For ICI induced toxicities specifically, a retrospective analysis of 102 patients from 2016-2019 showed that 19 patients treated with an ICI developed interstitial lung disease (ILD) (27). The data showed that patients with an extensive smoking history of greater than or equal to 50 pack years are more at risk for developing ILD of any grade with a sensitivity of 63.2% and a specificity 65.2% (27). Furthermore, the study showed that having an Eastern Cooperative Oncology Group (ECOG) level of 2 or more leads to an increased risk of having grade 3 or higher ILD with a sensitivity of 40% and a specificity of 88% (27). More patients in the analysis who developed ILD had a preexisting diagnosis of chronic obstructive pulmonary disease (COPD) than those who developed ILD without preexisting COPD (45% vs 25% respectively) (27). Having these risk factors could lead to an increase in preexisting lung inflammation which may induce greater cytotoxic effects with the addition of ICI therapy.

Incidence and type of toxicity

Table 1 reports the types of grades 3-4 toxicities reported in current literature for combination therapy. Interstitial lung disease is one of the most common fatal adverse events of NSCLC treatment. A meta-analysis showed that with ICI therapy, 35% of all fatal events from anti PD-1/PD-L1 inhibitors were found to be pulmonary toxicity (43). Overall pulmonary toxicity from PD-L1/PD-1 inhibitors in NSCLC is reported in the literature to be up to 3% for grade 3 or 4 toxicity (44). A meta-analysis for gefitinib, erlotinib, and afatinib showed that while up to 40% of all patients experienced a grade 3 or 4 adverse event while being treated for NSCLC, pneumonitis occurred at a rate of only 1.7% (45). Pneumonitis was also reported as the most frequent cause of a fatal event in 65% of patient deaths (45).

TABLE 1

Table 1 Studies with ICI and TKI treatment with the Timeline, Type, and Incidence of Toxicities Reported.

The rate of pneumonitis using the combination of both TKI and immunotherapy was reported in the FAERS database study. This study was conducted with 20,516 patients to determine the frequency of TKI pneumonitis with or without nivolumab treatment for EGFR positive NSCLC lung cancer (46). The TKIs included in the study were osimertinib, afatinib, erlotinib, and gefitinib (46). The study discovered that the odds ratio for an adverse event in treatment with an EGFR-TKI and nivolumab was 5.09 with 18 out of 70 patients developing pneumonitis (46). In comparison, 265 out of 5,777 patients developed pneumonitis with just nivolumab, with an odds ratio for pneumonitis at 1.22 (46). The study depicted a rate of ILD at 25.7% for combination treatment versus 4.59% for TKI monotherapy (46). This indicates that there is a more significant probability of ILD occurring with combination therapy. There were no reported ILD events for patients treated with EGFR TKIs and pembrolizumab or atezolizumab, however the data for these medications was limited and thus could not be analyzed (46).

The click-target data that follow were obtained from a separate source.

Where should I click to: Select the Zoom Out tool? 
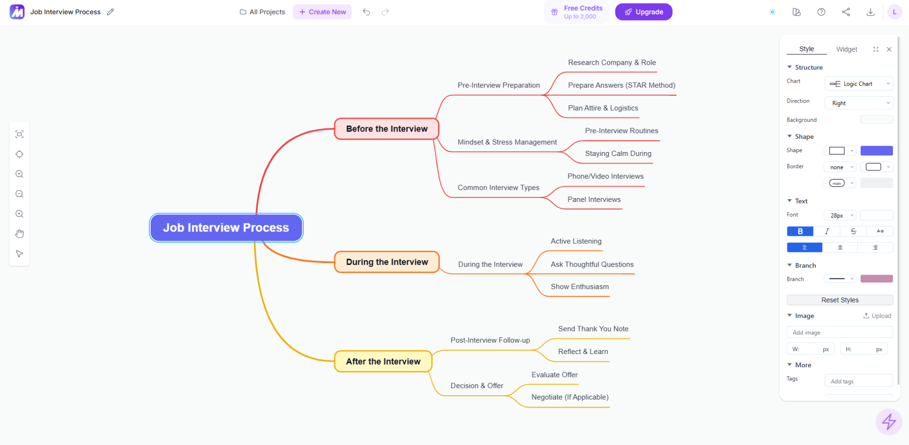20,193
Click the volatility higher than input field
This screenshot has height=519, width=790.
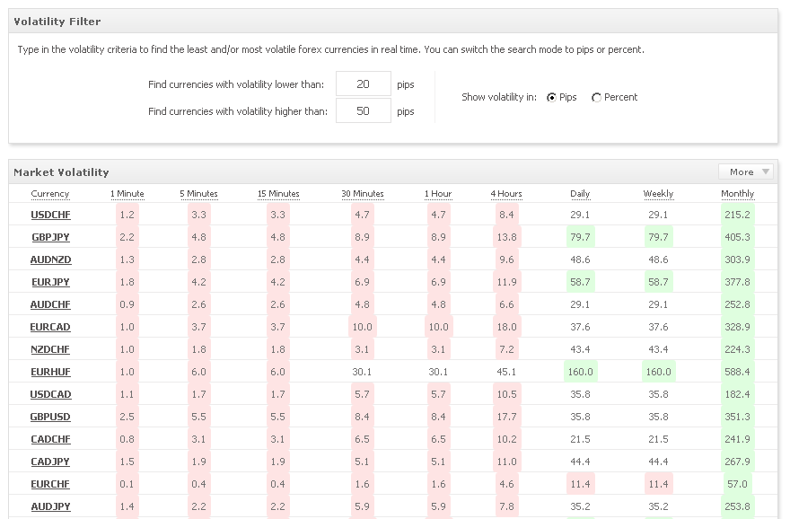pyautogui.click(x=364, y=110)
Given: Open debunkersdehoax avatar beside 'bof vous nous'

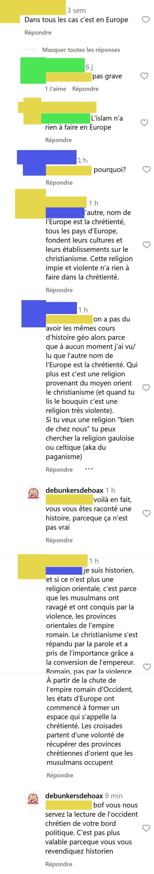Looking at the screenshot, I should tap(33, 799).
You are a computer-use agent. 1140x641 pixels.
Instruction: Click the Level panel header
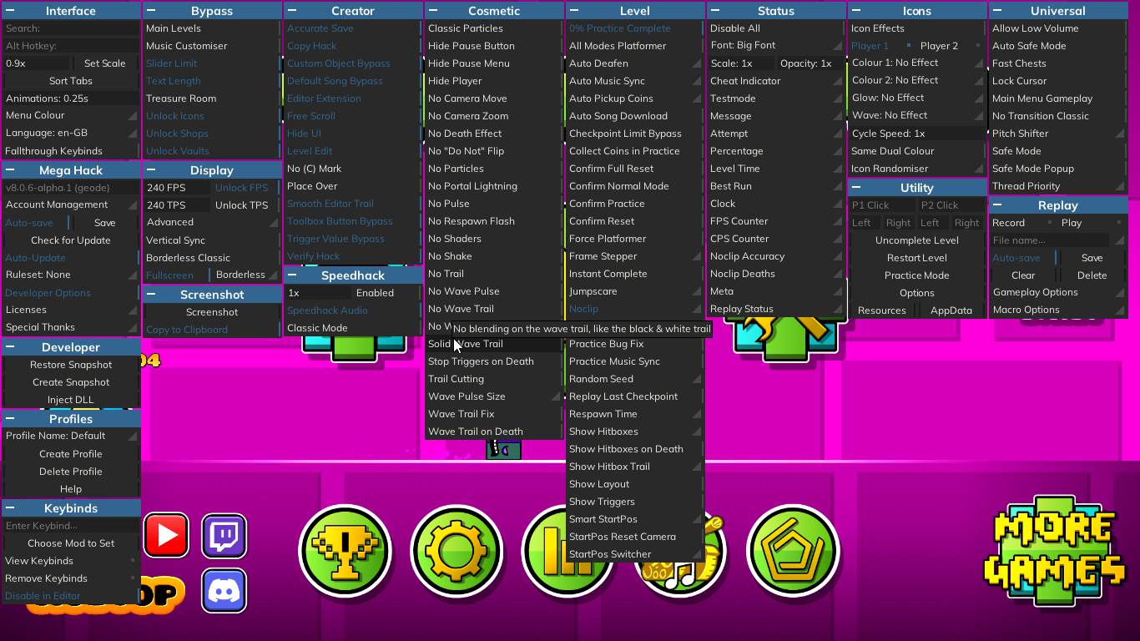pyautogui.click(x=634, y=11)
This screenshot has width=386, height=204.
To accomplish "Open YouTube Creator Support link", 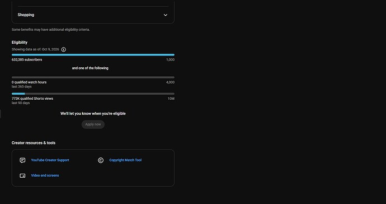I will tap(50, 160).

Hepatic toxicity is also another significant adverse event as it is often reported as a grade 3 or 4 toxicity with combination therapy. For instance, a study by Gibbons et al. with durvalumab and gefitinib in EGFR mutant NSCLC patients showed grade 3 or 4 toxicities led to discontinuation in four patients (47). Three of the patients experienced haptic toxicity and one experienced pneumonitis (47). A second study conducted a few years later with durvalumab and gefitinib also reported grade 3 or 4 hepatic toxicity that led to discontinuation in 8 patients (32). Furthermore, the study depicted that the incidence of toxicity was greater than monotherapy with each of the agents (32).

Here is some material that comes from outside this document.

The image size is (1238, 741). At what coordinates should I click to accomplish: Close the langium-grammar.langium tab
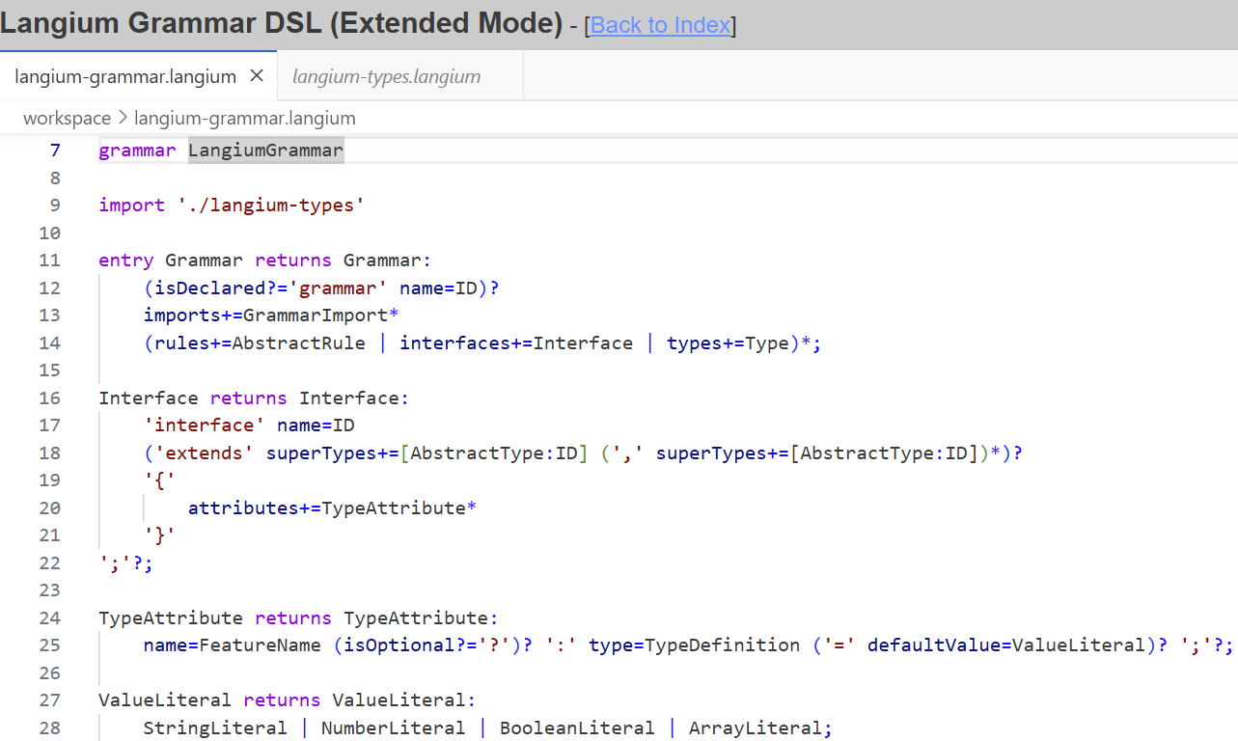[257, 76]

Many of the trials investigating combination therapy were halted due to the high incidence of toxicities posing too great of a risk to the NSCLC patients. For instance, the CAURAL trial was halted after the TATTON trial had a high incidence of grade 3-4 interstitial lung disease (28, 36). The TATTON trial investigated durvalumab 3 mg/kg or 10 mg/kg IV every 2 weeks with daily osimertinib 80 mg treatment (group A), and durvalumab 10 mg/kg IV every 2 weeks with daily osimertinib 80 mg (group B). Any grade ILD was reported in 20% of patients in group A and in 23.1% of patients in group B, with two patients (8.7%) from both groups having grade 3 or greater ILD. The trial was terminated due to these adverse events (28). In comparison, the CAURAL trial also had patients treated with durvalumab at a dose of 10 mg/kg and osimertinib 80 mg daily, but grade 2 ILD occurred only in one patient who had discontinued durvalumab after a single dose and was receiving daily osimertinib (36). The rate of grade 2 ILD was 7.1% (36). The trial was still terminated and the pathophysiology behind why both trials had different side effect profiles is still not completely understood, with both studies having similar demographic profiles of patients (9).

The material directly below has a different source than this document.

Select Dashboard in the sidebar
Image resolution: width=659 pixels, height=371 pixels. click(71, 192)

Furthermore, in a trial of ALK mutated NSCLC patients treated with nivolumab and ceritinib by Felip et al, patients experienced multiple toxicities that correlated with dosage of ceritinib resulting in an amendment of the trial to lower doses with a run in period (30). In the group that received 450 mg of ceritinib, 29% experienced dose limiting toxicities, with toxicities ranging from grades 2-4 (30). In the group that received 300 mg of ceritinib, 9% experienced dose level toxicities both of which were grade 3 (30). Both groups shared hepatic toxicity with elevated transaminases in one patient (7%) in the 450 mg group and two patients (9%) in the 300 mg group, with other toxicities of autoimmune hepatitis, pancreatitis and elevated lipase in the 450 mg group (30). Additionally, twelve patients (33%) required dose changes in the middle of their treatment due to adverse events (30). Due to these toxicities, the 600 mg dosage was not given and the trial was amended (30).

Similarly, the CHECKMATE 370 trial with nivolumab and crizotinib for treatment naïve ALK positive NSCLC was also amended due to severe hepatic toxicity from combination therapy (29). This trial was investigating 240 mg of nivolumab every 2 weeks with 250 mg twice daily of crizotinib (29). Out of 13 patients, five patients had grade 3-4 hepatic toxicities (29). Out of these five, two patients died, one of which also had grade 4 pneumonitis (29). This led to the discontinuation of the study (29).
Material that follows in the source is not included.